Barato, treinta mil pesos. Replicó el individuo que cargaba las bebidas.

Gerardo extrajo el billete de su cartera con parsimonia para alargar su tenencia y acortar la incertidumbre; solo le quedarían cuarenta mil pesos para sobrevivir el primer mes como ciudadano de la República de Colombia en casa de un familiar que apenas conocía, y sin trabajo. Mordió la carne con avidez, el tiempo de espera sería impreciso como ya lo estaba siendo su vida ¿para qué preocuparse? Tres, cuatro o cinco horas seguramente pasarían rápido; el tiempo sería lo de menos, lo importante era precisar qué haría en cuanto se asentara en su nueva residencia. Lo tenía bien claro: “el muerto hiede al cabo de tres días”; sin embargo, ya él apestaba.

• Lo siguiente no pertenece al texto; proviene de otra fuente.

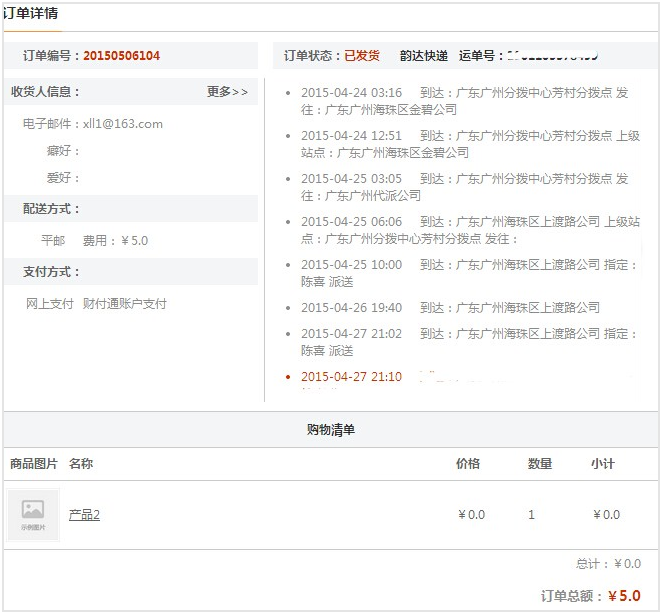Click the 价格 column header
Image resolution: width=662 pixels, height=615 pixels.
tap(468, 464)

Pero seguramente esta vez sería algo distinto, aunque el arte fuera menospreciado en cualquier parte del mundo, él tenía la esperanza de poder vivir de sus cuadros, de subsistir como un pintor de arte impresionista y figurativo; no sería el primero que lo hiciera, tenía varios ejemplos para probarlo, para demostrar que sí era posible. Aunque también podía hacer cualquier otra cosa que le surgiera antes de que se pudriera completamente y lo mandaran de vuelta con sus padres, a su vida de mantenido.

A medida que se acercaba al árbol la maleta se hacía más liviana, la carne seguía siendo sabrosa como antaño, pero ya se estaba acabando ¿por qué todo tenía que ser tan efímero? Se sentó bajo la sombra y revisó el reloj. Mientras pensaba en las amistades que había dejado en Venezuela y en aquellos amigos que habían logrado rehacer su vida con éxito en otros límites, la misma barriga de antes llegó para notificar que el autobús llegaría en diez minutos. Quizá mi vida no será tan incierta, pensó, y llamó a un vendedor de buñuelos para comprarle diez mil pesos.